◆ Given instruction:
Please rewrite the records below with "Instruction" replaced by "Directive" wherever it occurs, leaving everything else unchanged.

──────

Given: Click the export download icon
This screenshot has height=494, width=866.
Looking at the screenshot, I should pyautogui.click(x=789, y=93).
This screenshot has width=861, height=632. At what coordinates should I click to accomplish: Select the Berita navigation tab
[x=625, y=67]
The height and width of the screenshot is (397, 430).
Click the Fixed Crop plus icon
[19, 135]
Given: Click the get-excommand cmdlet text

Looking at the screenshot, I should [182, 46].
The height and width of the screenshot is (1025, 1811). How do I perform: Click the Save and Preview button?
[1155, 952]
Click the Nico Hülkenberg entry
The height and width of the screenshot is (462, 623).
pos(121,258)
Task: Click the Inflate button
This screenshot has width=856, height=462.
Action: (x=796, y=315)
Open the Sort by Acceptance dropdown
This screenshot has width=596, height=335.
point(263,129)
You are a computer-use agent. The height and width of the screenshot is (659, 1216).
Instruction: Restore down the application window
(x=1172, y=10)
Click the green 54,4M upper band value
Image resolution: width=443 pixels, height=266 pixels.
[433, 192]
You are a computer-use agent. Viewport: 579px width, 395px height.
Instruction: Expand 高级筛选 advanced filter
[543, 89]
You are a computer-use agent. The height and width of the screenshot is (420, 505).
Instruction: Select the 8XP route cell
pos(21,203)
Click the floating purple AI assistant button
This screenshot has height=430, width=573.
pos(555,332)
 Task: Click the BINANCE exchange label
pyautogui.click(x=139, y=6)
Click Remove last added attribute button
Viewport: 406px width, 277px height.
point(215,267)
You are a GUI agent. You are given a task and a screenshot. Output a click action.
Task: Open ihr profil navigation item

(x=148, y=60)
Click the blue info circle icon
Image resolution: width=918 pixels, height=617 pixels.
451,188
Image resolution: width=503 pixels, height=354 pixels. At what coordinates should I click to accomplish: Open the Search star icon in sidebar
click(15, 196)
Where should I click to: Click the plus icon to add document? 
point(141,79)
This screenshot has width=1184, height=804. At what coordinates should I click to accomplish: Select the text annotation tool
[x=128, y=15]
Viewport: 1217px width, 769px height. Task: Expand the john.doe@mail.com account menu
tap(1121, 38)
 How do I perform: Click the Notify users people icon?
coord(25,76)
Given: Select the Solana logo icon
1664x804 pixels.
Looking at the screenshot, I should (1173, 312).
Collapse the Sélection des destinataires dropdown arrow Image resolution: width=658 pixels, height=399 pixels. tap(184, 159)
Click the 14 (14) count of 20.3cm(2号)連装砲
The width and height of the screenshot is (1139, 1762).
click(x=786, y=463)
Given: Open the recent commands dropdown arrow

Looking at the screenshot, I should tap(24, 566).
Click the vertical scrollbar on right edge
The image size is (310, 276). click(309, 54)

──────

◆ Right answer:
Given: Click the export download icon
This screenshot has height=494, width=866.
Looking at the screenshot, I should pyautogui.click(x=789, y=93).
This screenshot has width=861, height=632. At what coordinates should I click to accomplish: Select the Berita navigation tab
[x=625, y=67]
The height and width of the screenshot is (397, 430).
Click the Fixed Crop plus icon
[19, 135]
Given: Click the get-excommand cmdlet text

Looking at the screenshot, I should [182, 46].
The height and width of the screenshot is (1025, 1811). How do I perform: Click the Save and Preview button?
[1155, 952]
Click the Nico Hülkenberg entry
The height and width of the screenshot is (462, 623).
pos(121,258)
Task: Click the Inflate button
This screenshot has width=856, height=462.
Action: (x=796, y=315)
Open the Sort by Acceptance dropdown
This screenshot has width=596, height=335.
point(263,129)
You are a computer-use agent. The height and width of the screenshot is (659, 1216).
Directive: Restore down the application window
(x=1172, y=10)
Click the green 54,4M upper band value
Image resolution: width=443 pixels, height=266 pixels.
[433, 192]
You are a computer-use agent. Viewport: 579px width, 395px height.
Directive: Expand 高级筛选 advanced filter
[543, 89]
You are a computer-use agent. The height and width of the screenshot is (420, 505).
Directive: Select the 8XP route cell
pos(21,203)
Click the floating purple AI assistant button
This screenshot has height=430, width=573.
pos(555,332)
 Task: Click the BINANCE exchange label
pyautogui.click(x=139, y=6)
Click Remove last added attribute button
Viewport: 406px width, 277px height.
point(215,267)
You are a GUI agent. You are given a task and a screenshot. Output a click action.
Task: Open ihr profil navigation item

(x=148, y=60)
Click the blue info circle icon
Image resolution: width=918 pixels, height=617 pixels.
451,188
Image resolution: width=503 pixels, height=354 pixels. At what coordinates should I click to accomplish: Open the Search star icon in sidebar
click(15, 196)
Where should I click to: Click the plus icon to add document? 
point(141,79)
This screenshot has width=1184, height=804. At what coordinates should I click to accomplish: Select the text annotation tool
[x=128, y=15]
Viewport: 1217px width, 769px height. Task: Expand the john.doe@mail.com account menu
tap(1121, 38)
 How do I perform: Click the Notify users people icon?
coord(25,76)
Given: Select the Solana logo icon
1664x804 pixels.
Looking at the screenshot, I should (1173, 312).
Collapse the Sélection des destinataires dropdown arrow Image resolution: width=658 pixels, height=399 pixels. tap(184, 159)
Click the 14 (14) count of 20.3cm(2号)連装砲
The width and height of the screenshot is (1139, 1762).
click(x=786, y=463)
Given: Open the recent commands dropdown arrow

Looking at the screenshot, I should tap(24, 566).
Click the vertical scrollbar on right edge
The image size is (310, 276). click(309, 54)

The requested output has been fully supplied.